When you slap on "Mr. Self-Destruct," for example, the first song on the CD, the soft passages are soft chiefly in the sense of not being loud, as if there were a really great party down the street that you were wimping out on, pumped guitars and cranking boom-thwack drum machines and whatnot. But almost as soon as you rush to your pre-amp and squeeze in more juice, the loud comes back in, but so unimaginably loud this time that you think your speaker coils might melt, and old man Reilly in the next apartment has already started to bang his broomstick on the wall.
Sucker!
Then you turn it down and start the cycle again. Sure, bands like Nirvana play the soft-loud game, too, but Nine Inch Nails auteur Trent Reznor takes it to sadistic extremes, especially since the song without the power riffing and the howl, the distortion and the infinite layering would essentially be as melodic as a late Beatles tune.
What Robert Plant was to the post-blues screech and Kurt Cobain is to Northwest grunge, Reznor is to tortured death-disco howl existential pain expressed as rock & roll. His 1990 anthem, "Head Like a Hole," from Pretty Hate Machine, came this close to becoming what "Smells Like Teen Spirit" became the theme song of smart misfits everywhere. Then Nine Inch Nails stole the show from Jane's Addiction on the first Lollapalooza tour and sold more T-shirts, too.

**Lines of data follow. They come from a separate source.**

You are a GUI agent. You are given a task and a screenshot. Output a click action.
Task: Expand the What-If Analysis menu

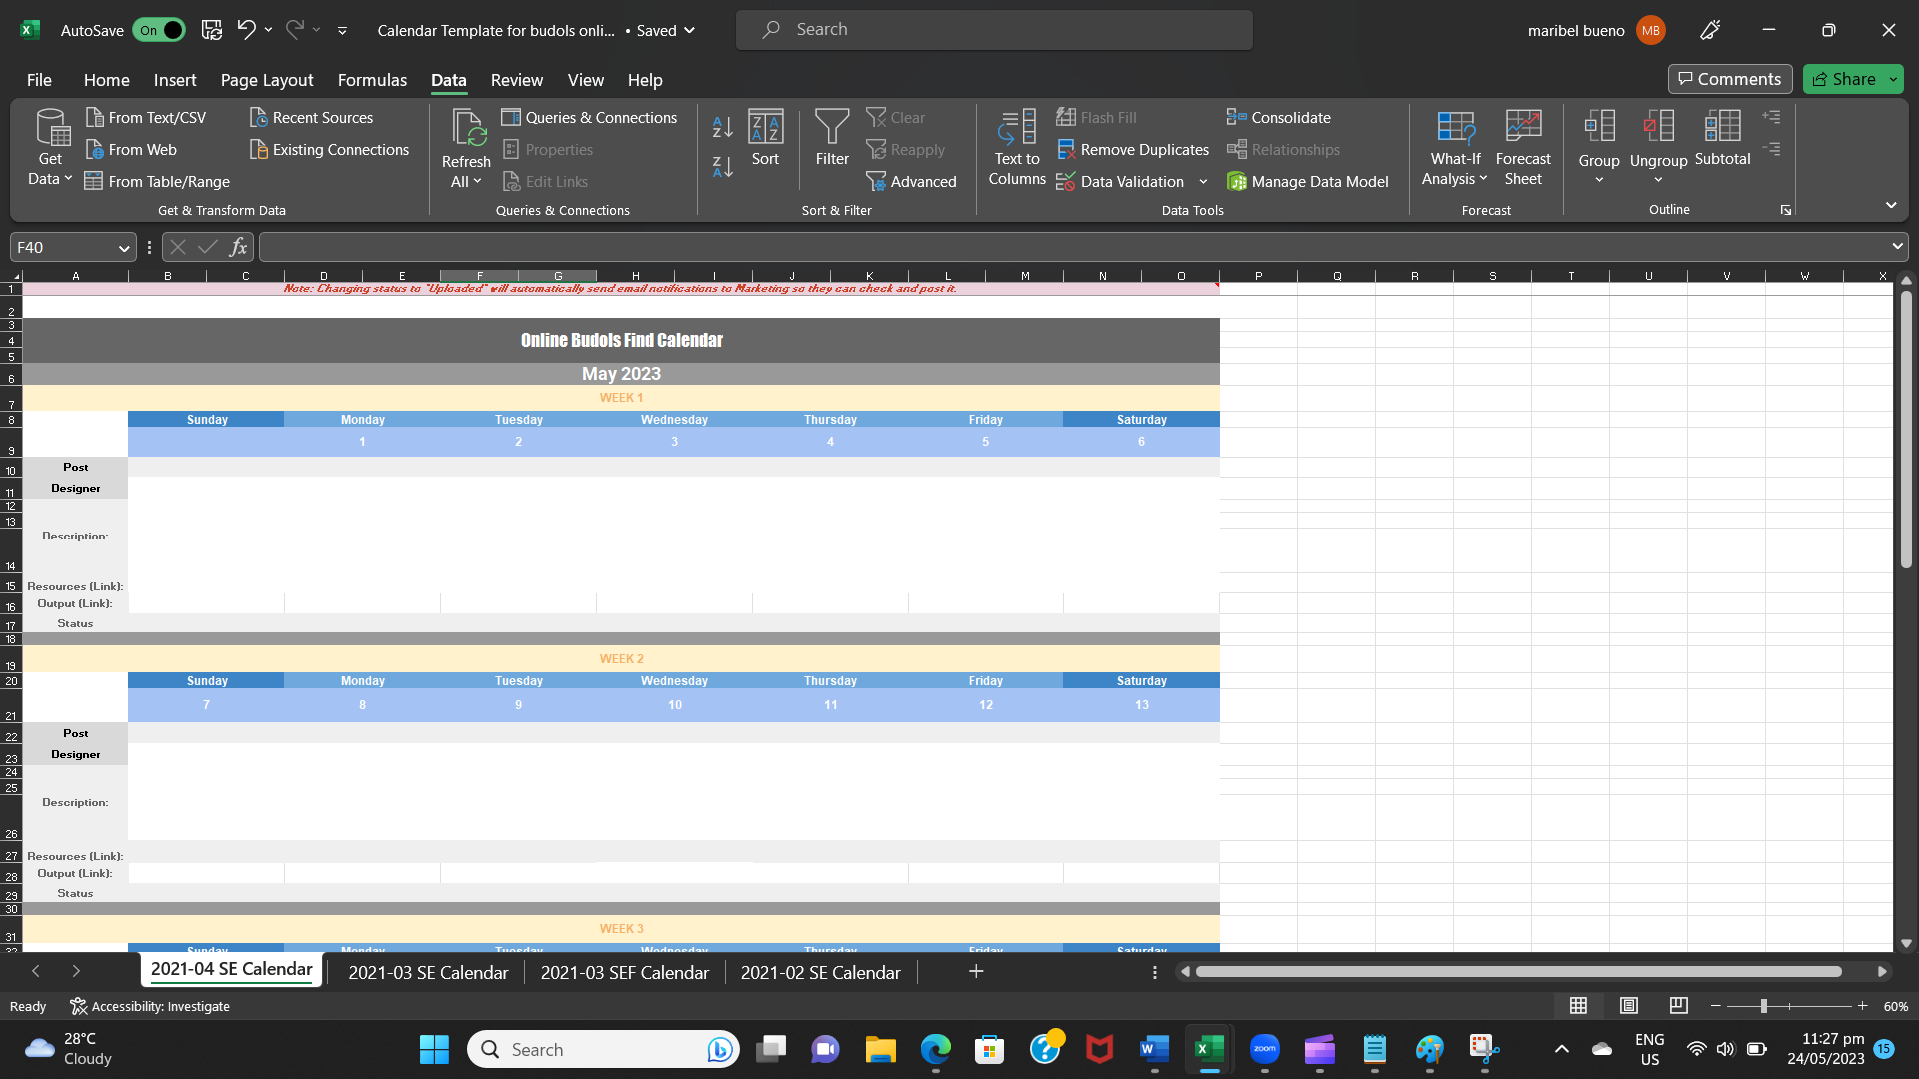pyautogui.click(x=1455, y=148)
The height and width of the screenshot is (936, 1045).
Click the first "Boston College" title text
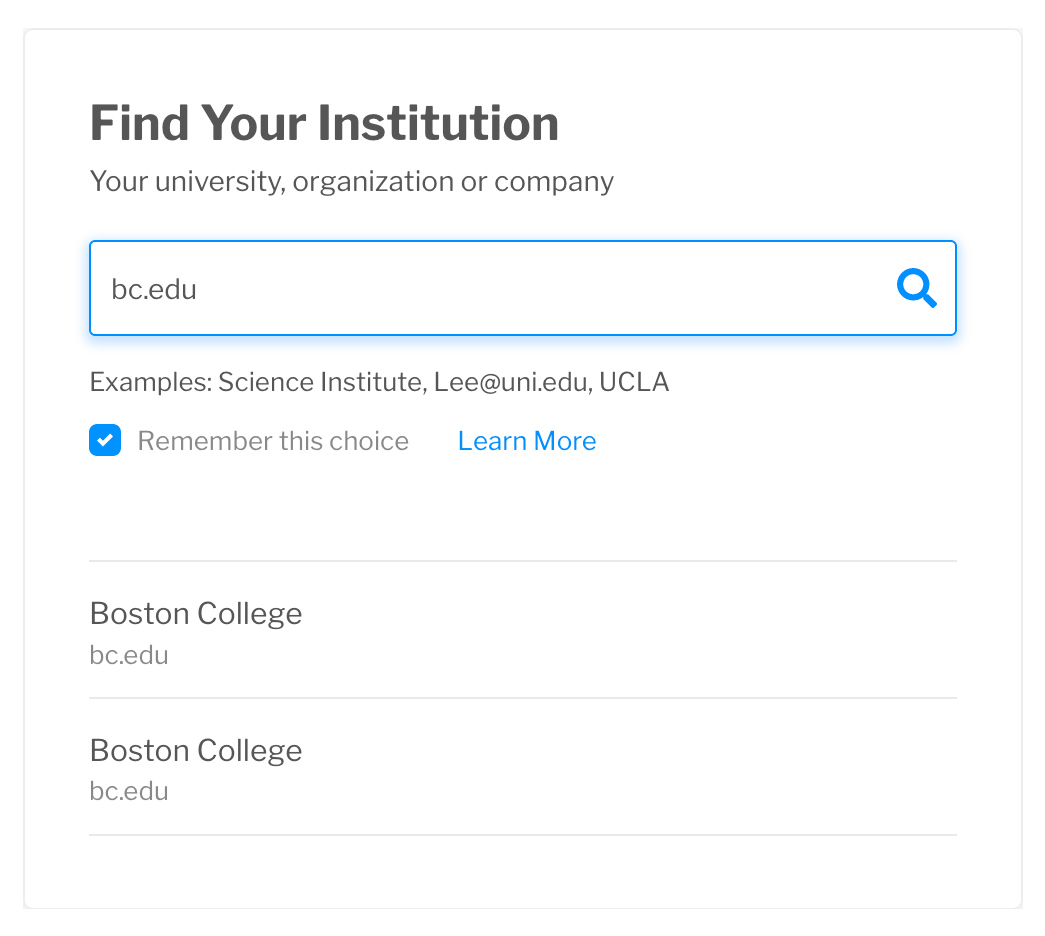(196, 613)
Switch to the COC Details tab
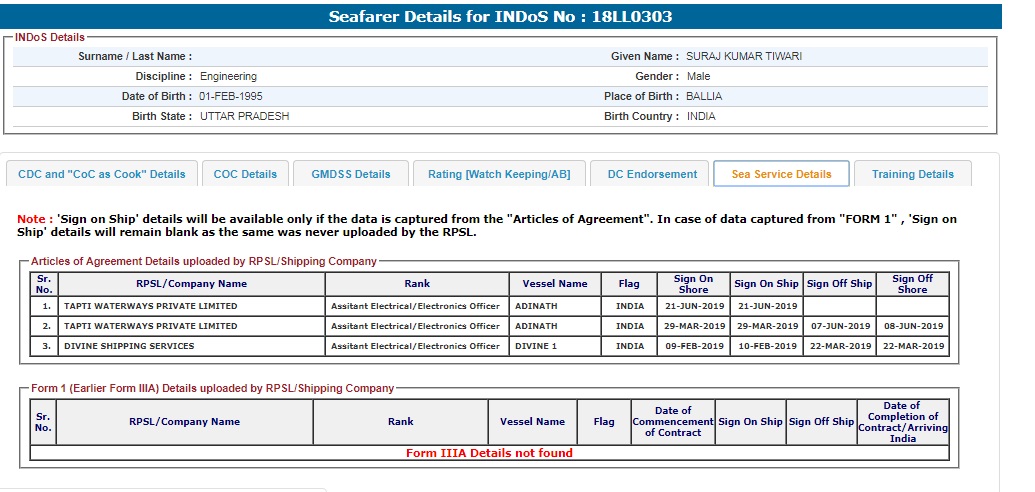1035x492 pixels. point(245,174)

And when the steel-edged dance-punk hybrid known as industrial finally became popular, a lot of people were betting that Nine Inch Nails and Ministry, the two most important bands associated with the genre, had the potential to redefine rock in their own image.
Ministry, of course, did kind of redefine rock, with an awe-inspiring speedmetal/disco blend that delighted Beavis and Butt-head even as it failed to win many converts from fans of less extreme music. Nine Inch Nails came out with Broken at the end of '92, an intriguingly unlistenable meditation on how much Reznor hated his old record company. While the EP didn't really break new ground, it did get that second-album thing out of the way.
"March of the Pigs," the first single from Spiral, alternates purest torment the anguish of swine before the slaughter with a piano hook saccharine enough to sell pre-sweetened cereal to toddlers. "Piggy" is an affectionately whispered, almost-tender lost-love song that carries the emotional weight of a George Jones ballad. There's a lot of pig imagery in the song, perhaps inspired by the nihilist legend carved into slain actress Sharon Tate's pregnant belly, but the LP is less nihilistic than you might expect.
Recorded not incidentally in the Beverly Hills living room where Tate was murdered (the living room, also not incidentally, of Reznor's home), The Downward Spiral explores Reznor's No. 1 subject control in a thousand different guises. Paranoia, predation and acceptance, sex power and religious power and gun power, the power of the suffering over the guilty and the consumer over the consumed are all blasted out with the kind of overwhelming presence Baudelaire might have had if he'd had access to a battery of Macintoshes, a MIDI hookup and a Strat.
Reznor's voice seduces and insinuates where it previously expressed itself only in animal screams; it slithers into your ears and curls up somewhere near the medulla oblongata. He sometimes even expresses an emotion that isn't anger, which throws the full-on assault of his catch phrases "Don't you tell me how I feel"; "Your God is dead, and no one cares" into brilliant relief.
The Downward Spiral is music the blade runner might throw down to: low-tech futurism that rocks.
(Posted: Aug 1, 1997)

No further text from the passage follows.